BACKGROUND: Older patients (65+) with mild cognitive impairment (MCI) receive less guideline-concordant care for cardiovascular disease (CVD) and other conditions than patients with normal cognition (NC). One potential explanation is that patients with MCI want less treatment than patients with NC; however, the treatment preferences of patients with MCI have not been studied. OBJECTIVE: To determine whether patients with MCI have different treatment preferences than patients with NC. DESIGN: Cross-sectional survey conducted at two academic medical centers from February to December 2019 PARTICIPANTS: Dyads of older outpatients with MCI and NC and patient-designated surrogates.
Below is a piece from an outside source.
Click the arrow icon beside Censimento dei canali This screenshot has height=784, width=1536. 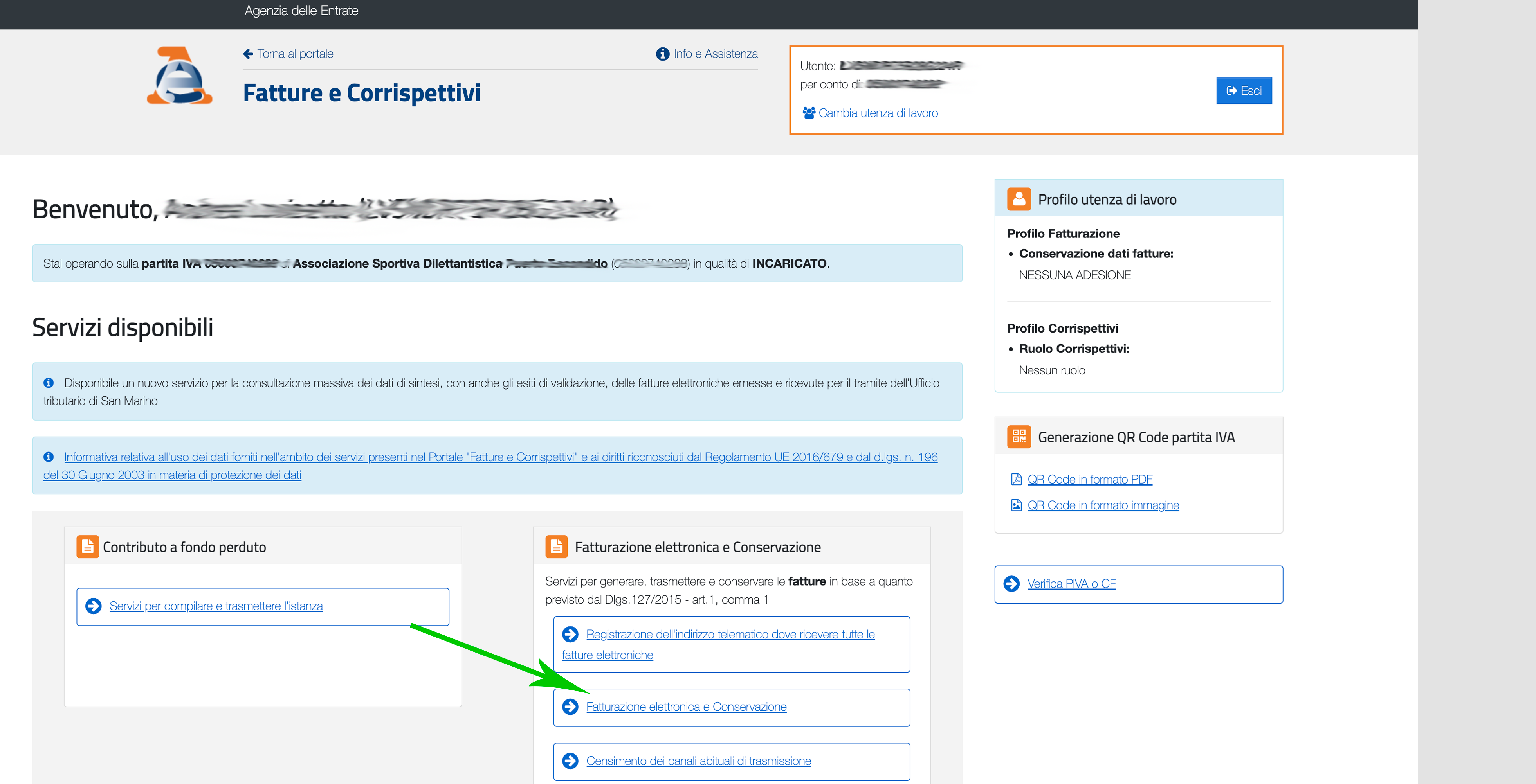point(571,761)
MAIN MEASURES: The modified Life-Support Preferences-Predictions Questionnaire score measured patients' preferences for life-sustaining treatment decisions in six health scenarios including stroke and acute myocardial infarction (range, 0-24 treatments rejected with greater scores indicating lower desire for treatment). KEY RESULTS: The survey response rate was 73.4%. Of 136 recruited dyads, 127 (93.4%) completed the survey (66 MCI and 61 NC). The median number of life-sustaining treatments rejected across health scenarios did not differ significantly between patients with MCI and patients with NC (4.5 vs 6.0; P=0.55). Most patients with MCI (80%) and NC (80%) desired life-sustaining treatments in their current health (P=0.99). After adjusting for patient and surrogate factors, the difference in mean counts of rejected treatments between patients with MCI and patients with NC was not statistically significant (adjusted ratio, 1.08, 95% CI, 0.80-1.44; P=0.63). CONCLUSION: We did not find evidence that patients with MCI want less treatment than patients with NC. These findings suggest that other provider and system factors might contribute to patients with MCI getting less guideline-concordant care.